Records excerpted from a collection
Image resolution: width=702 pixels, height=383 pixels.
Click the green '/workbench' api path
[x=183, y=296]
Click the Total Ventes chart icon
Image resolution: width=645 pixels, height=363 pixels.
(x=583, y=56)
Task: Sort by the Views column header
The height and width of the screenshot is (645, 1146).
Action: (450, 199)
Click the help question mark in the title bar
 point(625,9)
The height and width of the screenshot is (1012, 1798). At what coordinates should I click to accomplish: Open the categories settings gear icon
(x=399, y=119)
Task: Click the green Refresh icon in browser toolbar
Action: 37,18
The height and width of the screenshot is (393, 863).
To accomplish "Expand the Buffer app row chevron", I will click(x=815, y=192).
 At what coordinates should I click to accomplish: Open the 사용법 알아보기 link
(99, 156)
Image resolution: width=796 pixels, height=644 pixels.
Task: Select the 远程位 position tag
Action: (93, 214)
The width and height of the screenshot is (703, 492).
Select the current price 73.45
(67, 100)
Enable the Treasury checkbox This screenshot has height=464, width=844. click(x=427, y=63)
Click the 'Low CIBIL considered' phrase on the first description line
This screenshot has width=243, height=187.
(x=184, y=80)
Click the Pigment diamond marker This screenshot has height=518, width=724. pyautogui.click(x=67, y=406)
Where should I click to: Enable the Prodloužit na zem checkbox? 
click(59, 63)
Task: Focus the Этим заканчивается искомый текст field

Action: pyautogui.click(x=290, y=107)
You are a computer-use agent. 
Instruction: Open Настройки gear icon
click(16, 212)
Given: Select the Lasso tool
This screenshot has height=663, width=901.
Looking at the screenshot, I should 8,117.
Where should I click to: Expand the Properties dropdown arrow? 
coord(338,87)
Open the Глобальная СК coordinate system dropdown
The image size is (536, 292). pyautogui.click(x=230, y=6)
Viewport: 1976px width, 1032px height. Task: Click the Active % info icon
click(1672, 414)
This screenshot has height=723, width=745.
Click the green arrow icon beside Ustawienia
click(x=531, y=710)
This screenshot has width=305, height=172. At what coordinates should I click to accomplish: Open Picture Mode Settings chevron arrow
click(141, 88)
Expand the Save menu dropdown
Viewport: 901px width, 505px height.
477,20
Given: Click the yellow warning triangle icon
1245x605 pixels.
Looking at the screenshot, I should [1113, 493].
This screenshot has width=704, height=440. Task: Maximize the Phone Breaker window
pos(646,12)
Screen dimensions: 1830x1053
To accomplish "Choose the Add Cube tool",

**Task brief**
Return nothing but the lines from the top of the records above through the line that has "Click the Pigment". Keep each one exact.

**Solution to this exercise**
Image resolution: width=702 pixels, height=383 pixels.
Click the green '/workbench' api path
[x=183, y=296]
Click the Total Ventes chart icon
Image resolution: width=645 pixels, height=363 pixels.
(x=583, y=56)
Task: Sort by the Views column header
The height and width of the screenshot is (645, 1146).
Action: (450, 199)
Click the help question mark in the title bar
 point(625,9)
The height and width of the screenshot is (1012, 1798). At what coordinates should I click to accomplish: Open the categories settings gear icon
(x=399, y=119)
Task: Click the green Refresh icon in browser toolbar
Action: 37,18
The height and width of the screenshot is (393, 863).
To accomplish "Expand the Buffer app row chevron", I will click(x=815, y=192).
 At what coordinates should I click to accomplish: Open the 사용법 알아보기 link
(99, 156)
Image resolution: width=796 pixels, height=644 pixels.
Task: Select the 远程位 position tag
Action: (93, 214)
The width and height of the screenshot is (703, 492).
Select the current price 73.45
(67, 100)
Enable the Treasury checkbox This screenshot has height=464, width=844. click(x=427, y=63)
Click the 'Low CIBIL considered' phrase on the first description line
This screenshot has width=243, height=187.
(x=184, y=80)
Click the Pigment diamond marker This screenshot has height=518, width=724. pyautogui.click(x=67, y=406)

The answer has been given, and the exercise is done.